Chap. 2, « La grande boutique », passe en revue, de manière inédite, les drogues examinées une à une, et, un peu rapidement – c-à-d. sans l'approfondissement psychanalytique du précédent ouvrage – le facteur individuel du surgissement de l'addiction, par une grande variété de profils humains différents.
Chap. 3, « Le mirage de la substitution », approfondit précisément cette problématique nouvelle, par l'analyse et la critique.
Chap. 4 « Accueillir ». Premier chapitre d'un triptyque qui peut se lire presque comme une chronologie de la prise en charge à Marmottan, tout en examinant les conditions d'optimisation de l'accompagnement du toxicomane ayant pris la décision de « décrocher ».
Chap. 5, « En sortir ? ». Le point d'interrogation constitue naturellement tout l'intérêt du chapitre, en partant du postulat que la relation thérapeutique des toxicomanes présente la particularité d'être une relation à trois et non à deux, dont la drogue est le troisième élément. Dans ce chapitre est présentée la thèse paradoxale que l'abandon de la substance peut parfois être contre-indiqué.
Chap. 6, « Sevrage ». Sur la complexité des péripéties liées à l'abandon des produits et, peut-être sur le constat que « rien n'est jamais acquis »...
Chap. 7, « Et la famille ? ». Voilà une autre piste de réflexion qui n'avait été qu'effleurée dans les précédents ouvrages, où souvent l'auteur avait adopté le parti pris de « défendre » le toxicomane « contre » les influences parfois néfastes de sa famille. Marmottan, en développant un service de « consultation des familles », lui fournit néanmoins un terrain d'expériences qui révèlent à terme des nuances et des facteurs de complexité inattendus à prendre en compte dans la prise en charge des toxicomanes, les familles étant éventuellement même facilitatrices du processus thérapeutique.
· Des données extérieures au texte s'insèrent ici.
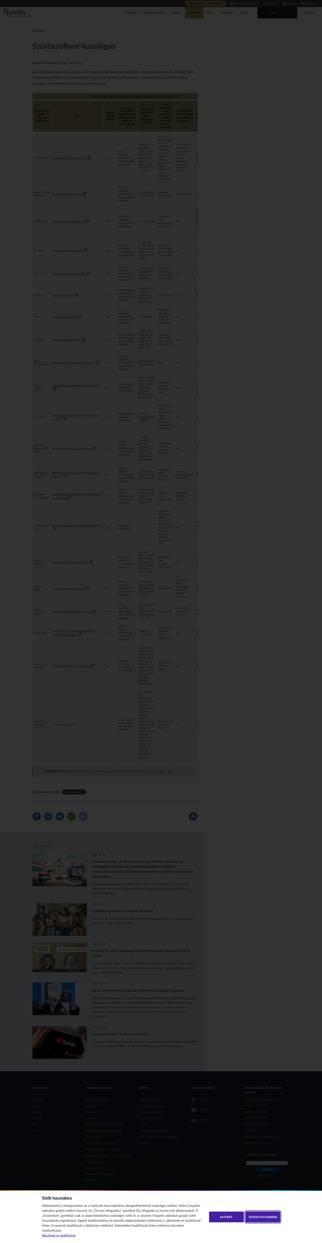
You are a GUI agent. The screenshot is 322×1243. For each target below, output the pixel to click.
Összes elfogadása (263, 1217)
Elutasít (226, 1217)
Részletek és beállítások (59, 1235)
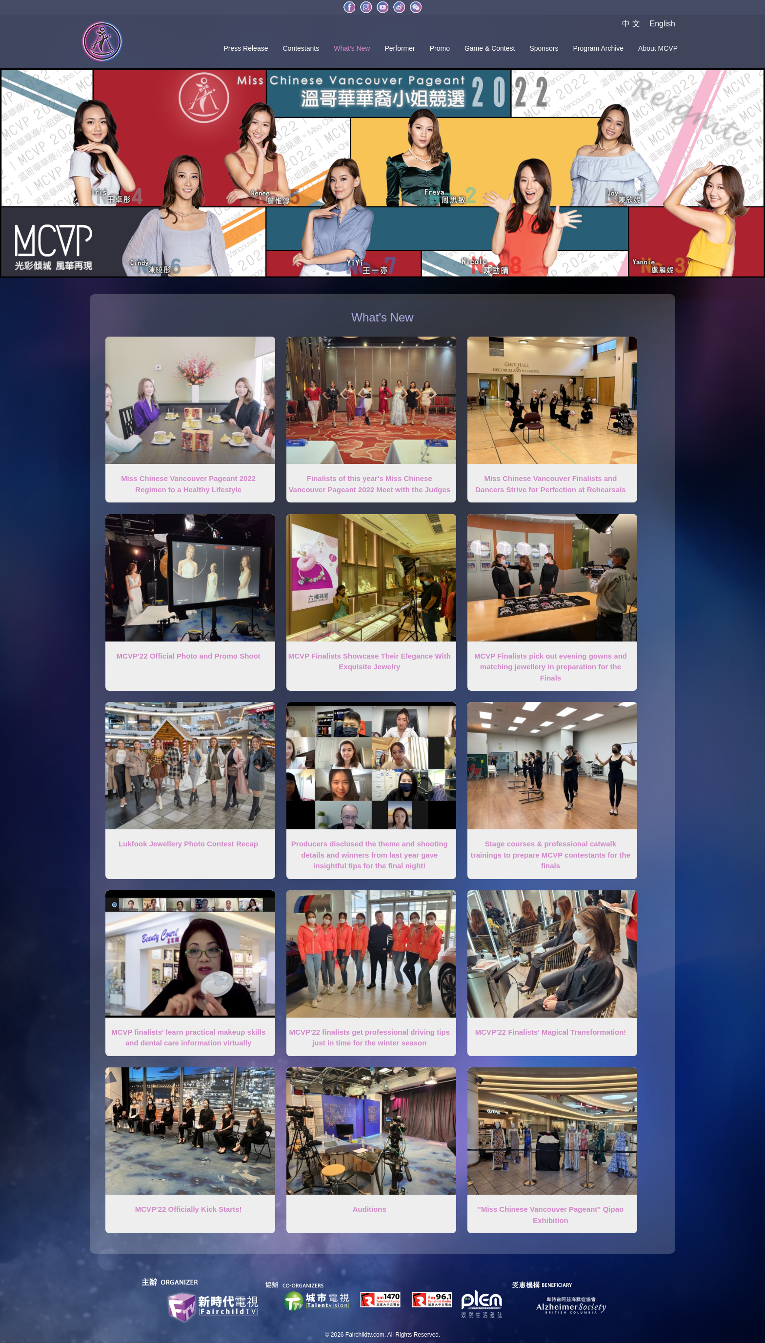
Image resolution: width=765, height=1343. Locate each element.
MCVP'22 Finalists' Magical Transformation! (550, 1032)
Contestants (300, 48)
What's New (352, 48)
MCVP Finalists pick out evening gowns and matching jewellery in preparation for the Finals (550, 667)
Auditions (369, 1209)
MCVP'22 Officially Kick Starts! (188, 1209)
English (662, 24)
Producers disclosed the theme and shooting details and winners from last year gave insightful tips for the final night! (369, 855)
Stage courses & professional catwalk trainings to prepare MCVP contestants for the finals (550, 855)
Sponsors (543, 48)
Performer (399, 48)
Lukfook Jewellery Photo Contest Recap (188, 844)
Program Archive (598, 48)
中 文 (631, 24)
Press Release (245, 48)
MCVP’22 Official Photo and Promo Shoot (189, 656)
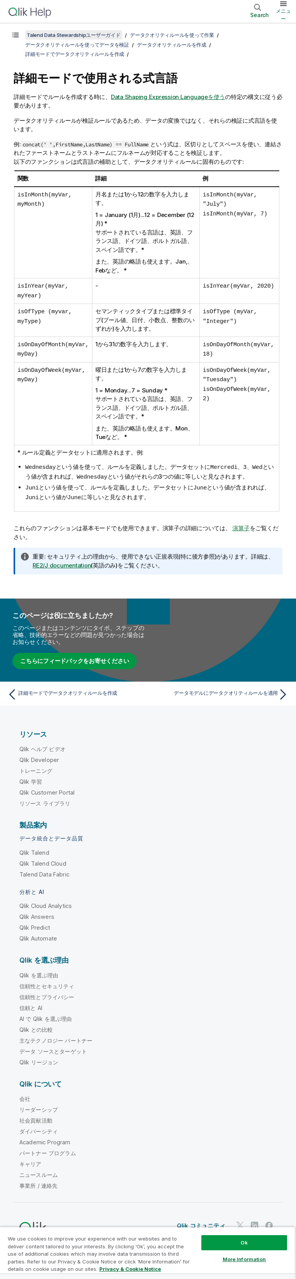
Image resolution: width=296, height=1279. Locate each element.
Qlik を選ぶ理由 (39, 972)
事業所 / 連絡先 (38, 1182)
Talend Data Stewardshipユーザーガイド (74, 35)
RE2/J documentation (62, 562)
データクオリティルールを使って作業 (172, 35)
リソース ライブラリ (45, 800)
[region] (147, 1253)
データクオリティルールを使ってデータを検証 (77, 45)
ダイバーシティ (38, 1128)
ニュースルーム (38, 1171)
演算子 (240, 525)
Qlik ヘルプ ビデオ (42, 746)
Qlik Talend (34, 849)
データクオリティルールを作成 (171, 45)
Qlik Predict (34, 924)
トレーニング (35, 767)
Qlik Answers (36, 913)
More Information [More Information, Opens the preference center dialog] (244, 1259)
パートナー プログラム (47, 1150)
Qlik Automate (38, 935)
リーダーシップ (38, 1106)
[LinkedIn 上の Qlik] (254, 1222)
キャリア (30, 1161)
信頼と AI (30, 1004)
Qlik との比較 (36, 1026)
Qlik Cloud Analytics (45, 902)
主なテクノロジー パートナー (55, 1037)
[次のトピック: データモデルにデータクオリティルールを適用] (220, 691)
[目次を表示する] (15, 35)
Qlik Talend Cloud (42, 860)
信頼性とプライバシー (46, 994)
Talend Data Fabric (44, 871)
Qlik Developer (39, 756)
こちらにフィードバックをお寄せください (74, 657)
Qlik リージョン (39, 1059)
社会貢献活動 (35, 1117)
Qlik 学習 (30, 778)
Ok (244, 1242)
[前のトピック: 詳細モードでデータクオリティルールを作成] (75, 691)
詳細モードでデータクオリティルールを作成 (74, 54)
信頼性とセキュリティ (46, 983)
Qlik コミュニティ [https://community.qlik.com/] (201, 1222)
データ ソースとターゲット (53, 1048)
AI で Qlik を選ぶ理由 (45, 1015)
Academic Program (45, 1139)
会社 (24, 1095)
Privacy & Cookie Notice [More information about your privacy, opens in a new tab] (130, 1269)
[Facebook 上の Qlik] (269, 1222)
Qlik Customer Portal (46, 789)
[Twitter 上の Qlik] (240, 1222)
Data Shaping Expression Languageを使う (168, 97)
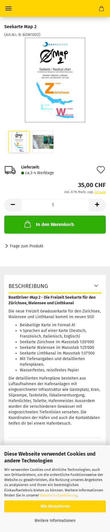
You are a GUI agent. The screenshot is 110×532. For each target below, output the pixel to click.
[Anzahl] (55, 205)
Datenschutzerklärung (58, 495)
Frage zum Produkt (26, 246)
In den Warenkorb (48, 224)
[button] (12, 205)
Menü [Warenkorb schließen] (8, 8)
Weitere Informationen (55, 520)
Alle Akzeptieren (55, 506)
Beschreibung (28, 286)
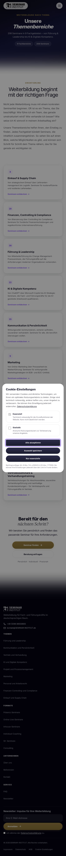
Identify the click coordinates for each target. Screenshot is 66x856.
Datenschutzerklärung (27, 406)
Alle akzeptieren (33, 442)
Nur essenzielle (33, 458)
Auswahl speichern (33, 450)
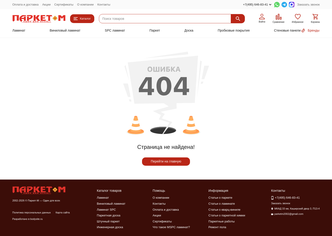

Chap. 8, « Halte à la répression ». Dans ce court chapitre sont rapidement considérées les lacunes, les ambiguïtés et les aberrations de la loi du 31 décembre 1970 et surtout les impensés d'ordre psychosocial qui président à la criminalisation de la drogue, comme « repoussoir pour assurer la cohésion et l'unité du peuple » (p. 254), et à la répression des drogués à l'instar d'autres catégories de « mauvais citoyens » : les pauvres, les immigrés, les sans-papiers, les jeunes des banlieues, les marginaux, les homosexuels... Est analysé contrastivement le traitement judiciaire des drogues illégales vs. légales (alcool, tabac, médicaments psychoactifs) autrement plus dangereuses et coûteuses pour la collectivité.
Conclusion, « Pas de société sans drogues ». Mise en garde non pas contre la prolifération et diffusion des drogues illégales, mais contre « l'ère de la psychochimie » parfaitement légale et banalisée (cf. cit. 4).
Cit. :
1. « Je me suis alors félicité de ne pas avoir pris sa demande de sevrage en considération, car celle-ci aurait pu provoquer des effets désastreux. Parfois, si on enlève la drogue à des gens qui l'utilisent pour se construire une seconde peau et donc entretenir un espace entre eux et le monde, ils risquent de se retrouver tels des écorchés vifs, capables de se précipiter vers tous les comportements à risque.
Mais utiliser les drogues comme "traitement" pour cacher ou oublier est un système qui montre assez rapidement ses limites. Le produit, perdant de sa force initiale, cesse peu à peu de remplir sa fonction, pour constituer en lui-même un problème du fait de la nécessité de s'en procurer davantage. » (p. 177)
2. « On pourrait penser que personne n'étant obligé, par une force extérieure, de devenir toxicomane, on peut quitter la drogue sans l'intervention d'une force extérieure. La dépendance physique est le résultat d'un processus psychique actif. Les gens qui s'accrochent sont ceux qui ont voulu s'accrocher. Donc, ceux qui décrochent le font aussi parce qu'ils l'ont voulu, qu'ils l'expriment on non de cette façon.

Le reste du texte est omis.